EDIT: just to clarify, IndexedTables is a distinct framework from DataFrames (though things can be converted easily from one to the other). I’m not necessarily recommending that you use it instead, but given that it uses a very different algorithm from DataFrames for grouping, I was curious to see some performance comparison in real life use.

Seems to be doing worse - just the summarize vs by is c. 1.5 seconds vs. 0.5 seconds, but for some reason the conversion via table takes extremely long, so any speed difference would be immaterial (although I suppose I could work with IndexedTables throughout so the conversion cost wouldn’t matter).

So to clarify my takeaway from this thread is that currently there is no fast way of doing large-ish groupby operations where there are a few thousand groups in DataFrames?

If you want to be extra thorough, you could always checkout PR #1520 by @nalimilan.
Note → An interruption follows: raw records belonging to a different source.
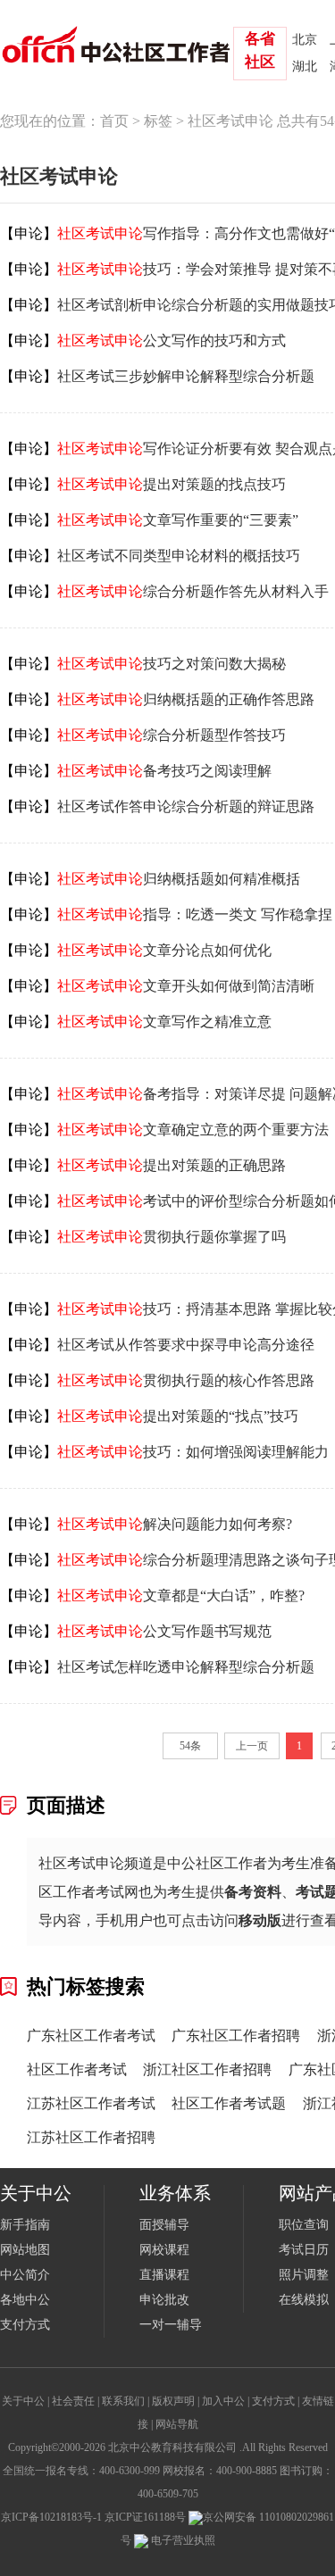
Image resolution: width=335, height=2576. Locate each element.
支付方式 (25, 2324)
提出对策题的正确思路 (171, 1165)
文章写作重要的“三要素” (177, 520)
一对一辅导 (170, 2324)
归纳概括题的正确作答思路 (185, 699)
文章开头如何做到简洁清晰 (185, 985)
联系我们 (123, 2401)
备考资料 (252, 1891)
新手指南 (25, 2224)
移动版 (260, 1920)
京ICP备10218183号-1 (51, 2517)
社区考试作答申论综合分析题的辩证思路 (185, 806)
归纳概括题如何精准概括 (178, 878)
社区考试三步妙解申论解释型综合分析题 (185, 376)
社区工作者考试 (77, 2069)
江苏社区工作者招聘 (91, 2137)
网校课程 (164, 2249)
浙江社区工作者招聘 (207, 2069)
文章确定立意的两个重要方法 (193, 1129)
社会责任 (73, 2401)
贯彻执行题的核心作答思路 (185, 1380)
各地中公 (25, 2299)
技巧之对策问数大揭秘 (171, 663)
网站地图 (25, 2249)
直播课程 (164, 2274)
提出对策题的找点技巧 (171, 484)
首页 (114, 121)
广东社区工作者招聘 (236, 2035)
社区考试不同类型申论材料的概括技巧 (178, 555)
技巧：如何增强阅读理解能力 (193, 1451)
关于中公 (23, 2401)
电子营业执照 (181, 2540)
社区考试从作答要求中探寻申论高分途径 (185, 1344)
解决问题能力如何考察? (174, 1524)
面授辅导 (164, 2224)
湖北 (304, 66)
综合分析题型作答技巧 (171, 735)
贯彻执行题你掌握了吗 (171, 1236)
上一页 (252, 1746)
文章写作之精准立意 (164, 1021)
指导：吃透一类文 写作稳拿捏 (194, 914)
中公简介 (25, 2274)
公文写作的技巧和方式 (171, 340)
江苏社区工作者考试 (91, 2103)
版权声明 (173, 2401)
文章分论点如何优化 (164, 950)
It provides a lot of perfomance improvements for this kind of operation, and is pretty far along, I think.

1 Like

See: https://github.com/JuliaData/DataFrames.jl/pull/1520 and https://github.com/JuliaData/DataFramesMeta.jl/pull/101 for relevant PRs.

1 Like

You could also try to use Query.jl for this. I’m not sure it would do well on this kind of problem, but who knows, would be great if you could run this code on your dataset and report back :slight_smile:

For the first group step, the simplest code would look like this:

gr = rc |>
    @groupby({_.subservice, _.org_code}) |>
    @map({key(_).subservice, key(_).org_code, activity = sum(_.activity), actual_cost = sum(_.actual_cost)}) |>
    DataFrame

A more efficient version would only put the two columns that you actually need into the groups:

gr = rc |>
    @groupby({_.subservice, _.org_code}, {_.activity, _.actual_cost}) |>
    @map({key(_).subservice, key(_).org_code, activity = sum(_.activity), actual_cost = sum(_.actual_cost)}) |>
    DataFrame

Note that you’ll have to hard code whether you want to group by the sub service or service level column.

3 Likes

Can you try with my nl/grouping2 branch (the one @bkamins mentioned)? ]add DataFrames#nl/grouping2 should do the trick. Then in code like DataFrame(activity = sum(df.activity), actual_cost = sum(df.actual_cost)) you can just drop the DataFrame part to return a NamedTuple, which is much faster to create. That PR currently triggers a crash due to a bug in Julia, but since that’s a corner case maybe we can merge it anyway.

But that won’t help with the majority of the time, which is spent in the loop (almost completely outside of DataFrames code, using vector operations). It sounds too bad to have to write this manually. Can’t you use by instead, but instead of calling quantile directly use an anonymous function wrapper which returns NaN when all(ismissing, x)? Also, you can use quantile(x, [0.1, 0.25, 0.5]) instead of doing the work three times.

You haven’t mentioned what’s the type of the grouping column. If that’s a string, doing gr[level].==s for each group is going to be really slow. If that’s an integer it should be less of a problem. But DataFrames’ by uses a dict for that which avoids going over the full vector for each group.

The fact that median and quantile throw an error in this case is annoying. We should do something about it, maybe just by adding an argument specifying which value should be returned when it’s empty. The problem has been discussed in this issue.

1 Like

Thanks all, that’s a ton of helpful additional things to try out, which I’ll definitely do and report back - I’m really committed to finally ditch pandas, which is pretty much the only thing that ties me to Python at this stage, so I’ll try what I can to get this to an acceptable level of performance.

Just one question - how does the workflow with different versions of the same package work practically? Is the tagged version of DataFrames removed when I move to the grouping branch? Or do then have different verions installed simultaneously and somehow need to switch between them?

Also @nalimilan I’m indeed grouping on strings, so I suppose one way to improve things here would be to create a lookup table and then replace the strings with Ints for the groupby and then re-replace them at some point later.

If you have a limited set of strings that are repeated very often, you could probably use CategoricalArrays which gives you an automated way of doing what you suggest (you don’t need to manually perform any replacement).

2 Likes